Flu season brings new recommendations

Health roundup

Thirty million more children will be added to the list of those who should be vaccinated for the flu this year under the Centers for Disease Control and Prevention’s new recommendations.

“It’s not just for babies and old people anymore,” says Dr. Ken Alexander, chief of pediatric infectious diseases at the University of Chicago."It’s also for your teens.”

The new recommendations apply to all children 6 months to 18 years and anyone older than 50, as well as anyone at risk, such as those with lung disease or asthma. The vaccine is also prescribed for pregnant women.

Alexander says the recommendation changes reflect changes in how influenza is spread.

“The attack rate of influenza in a day care center is nearly 100 percent,” says Alexander, who points out it was more common in the past for flu to come home with parents from work and a family only got sick about once every three years. Now, with so many more families in which both parents are working and children are in day care longer hours beginning at an earlier age, most children bring the flu home every year.
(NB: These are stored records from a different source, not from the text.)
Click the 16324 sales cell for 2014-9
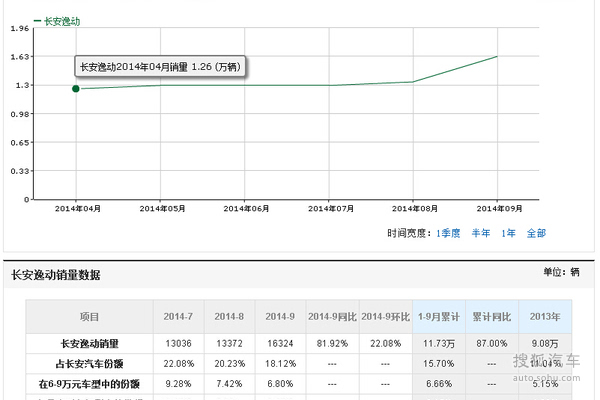 coord(280,343)
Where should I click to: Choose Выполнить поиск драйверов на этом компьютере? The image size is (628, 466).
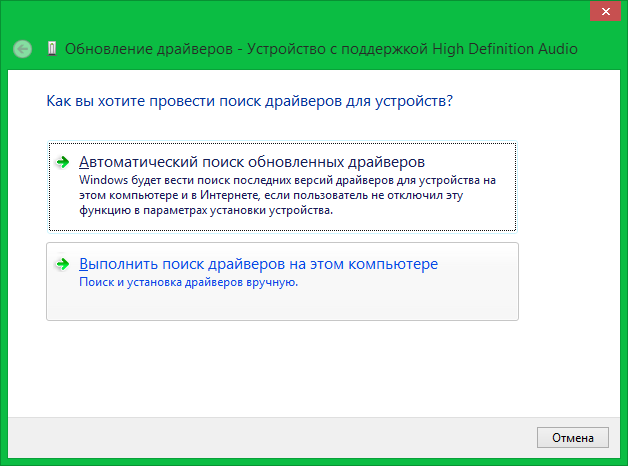(x=258, y=264)
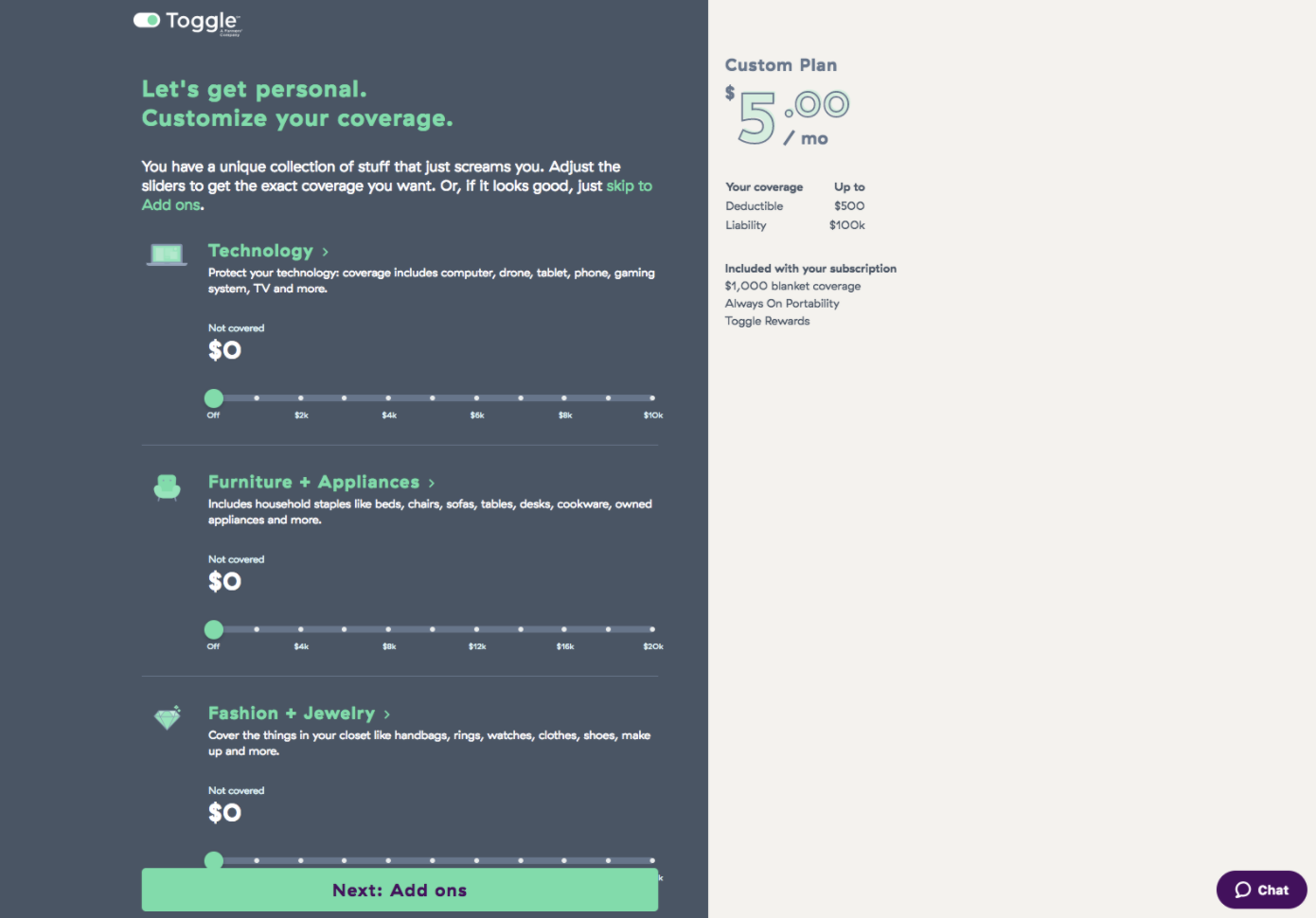1316x918 pixels.
Task: Set Furniture slider to $12k
Action: point(476,629)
Alexander says there are two simple reasons to give the vaccine. The first is to keep kids out of the hospital. The second is economics. If your children get sick, you stay home with them and then your risk of contracting the illness is higher, which means you may have to stay home from work longer.

“The flu vaccine is not a live vaccine and cannot give you the flu,” Alexander stresses, adding that reaction to the vaccine is extremely rare.

“There are compelling health reasons and compelling real-life reasons to give the vaccine,” he says."This is a vaccine that can help improve your life.”